> [DATA]:
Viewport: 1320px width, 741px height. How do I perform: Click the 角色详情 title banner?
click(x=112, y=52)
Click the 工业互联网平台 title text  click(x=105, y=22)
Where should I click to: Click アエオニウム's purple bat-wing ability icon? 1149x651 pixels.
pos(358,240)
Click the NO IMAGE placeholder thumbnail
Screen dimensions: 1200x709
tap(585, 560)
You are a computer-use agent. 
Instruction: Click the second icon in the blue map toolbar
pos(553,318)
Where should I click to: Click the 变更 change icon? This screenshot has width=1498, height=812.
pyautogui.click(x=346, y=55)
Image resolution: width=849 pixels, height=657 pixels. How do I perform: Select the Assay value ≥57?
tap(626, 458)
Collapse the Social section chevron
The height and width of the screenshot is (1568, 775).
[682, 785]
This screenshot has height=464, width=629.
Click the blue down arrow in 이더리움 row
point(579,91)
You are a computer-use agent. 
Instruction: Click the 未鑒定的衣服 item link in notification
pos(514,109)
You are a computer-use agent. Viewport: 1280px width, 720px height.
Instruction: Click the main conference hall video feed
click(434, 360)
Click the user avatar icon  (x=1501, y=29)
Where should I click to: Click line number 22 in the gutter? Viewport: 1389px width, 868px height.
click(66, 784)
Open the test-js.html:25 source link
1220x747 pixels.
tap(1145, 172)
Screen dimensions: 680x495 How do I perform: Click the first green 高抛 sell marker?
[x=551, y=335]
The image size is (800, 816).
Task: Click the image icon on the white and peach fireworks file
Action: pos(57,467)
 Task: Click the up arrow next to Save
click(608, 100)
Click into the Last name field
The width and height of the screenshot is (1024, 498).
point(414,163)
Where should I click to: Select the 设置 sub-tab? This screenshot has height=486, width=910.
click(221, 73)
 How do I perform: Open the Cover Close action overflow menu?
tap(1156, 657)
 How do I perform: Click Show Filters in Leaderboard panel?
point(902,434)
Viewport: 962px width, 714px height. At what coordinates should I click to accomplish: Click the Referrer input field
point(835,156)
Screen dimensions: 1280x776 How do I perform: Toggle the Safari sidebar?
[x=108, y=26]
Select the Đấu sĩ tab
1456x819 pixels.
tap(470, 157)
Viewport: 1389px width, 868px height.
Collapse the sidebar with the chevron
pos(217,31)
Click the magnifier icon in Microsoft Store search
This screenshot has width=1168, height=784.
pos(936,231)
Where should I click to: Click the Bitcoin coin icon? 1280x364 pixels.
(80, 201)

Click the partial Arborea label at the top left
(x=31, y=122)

> [EXERCISE DIRECTIONS]:
Give back the complete data exactly as supplied.

> [OUTPUT OF THE TASK]:
Viewport: 1320px width, 741px height. How do I perform: Click the 角色详情 title banner?
click(x=112, y=52)
Click the 工业互联网平台 title text  click(x=105, y=22)
Where should I click to: Click アエオニウム's purple bat-wing ability icon? 1149x651 pixels.
pos(358,240)
Click the NO IMAGE placeholder thumbnail
Screen dimensions: 1200x709
tap(585, 560)
You are a computer-use agent. 
Instruction: Click the second icon in the blue map toolbar
pos(553,318)
Where should I click to: Click the 变更 change icon? This screenshot has width=1498, height=812.
pyautogui.click(x=346, y=55)
Image resolution: width=849 pixels, height=657 pixels. How do I perform: Select the Assay value ≥57?
tap(626, 458)
Collapse the Social section chevron
The height and width of the screenshot is (1568, 775).
[682, 785]
This screenshot has height=464, width=629.
Click the blue down arrow in 이더리움 row
point(579,91)
You are a computer-use agent. 
Instruction: Click the 未鑒定的衣服 item link in notification
pos(514,109)
You are a computer-use agent. Viewport: 1280px width, 720px height.
Instruction: Click the main conference hall video feed
click(434, 360)
Click the user avatar icon  (x=1501, y=29)
Where should I click to: Click line number 22 in the gutter? Viewport: 1389px width, 868px height.
click(66, 784)
Open the test-js.html:25 source link
1220x747 pixels.
tap(1145, 172)
Screen dimensions: 680x495 How do I perform: Click the first green 高抛 sell marker?
[x=551, y=335]
The image size is (800, 816).
Task: Click the image icon on the white and peach fireworks file
Action: pos(57,467)
 Task: Click the up arrow next to Save
click(608, 100)
Click into the Last name field
The width and height of the screenshot is (1024, 498).
point(414,163)
Where should I click to: Select the 设置 sub-tab? This screenshot has height=486, width=910.
click(221, 73)
 How do I perform: Open the Cover Close action overflow menu?
tap(1156, 657)
 How do I perform: Click Show Filters in Leaderboard panel?
point(902,434)
Viewport: 962px width, 714px height. At what coordinates should I click to accomplish: Click the Referrer input field
point(835,156)
Screen dimensions: 1280x776 How do I perform: Toggle the Safari sidebar?
[x=108, y=26]
Select the Đấu sĩ tab
1456x819 pixels.
tap(470, 157)
Viewport: 1389px width, 868px height.
Collapse the sidebar with the chevron
pos(217,31)
Click the magnifier icon in Microsoft Store search
This screenshot has width=1168, height=784.
pos(936,231)
Where should I click to: Click the Bitcoin coin icon? 1280x364 pixels.
(80, 201)

Click the partial Arborea label at the top left
(x=31, y=122)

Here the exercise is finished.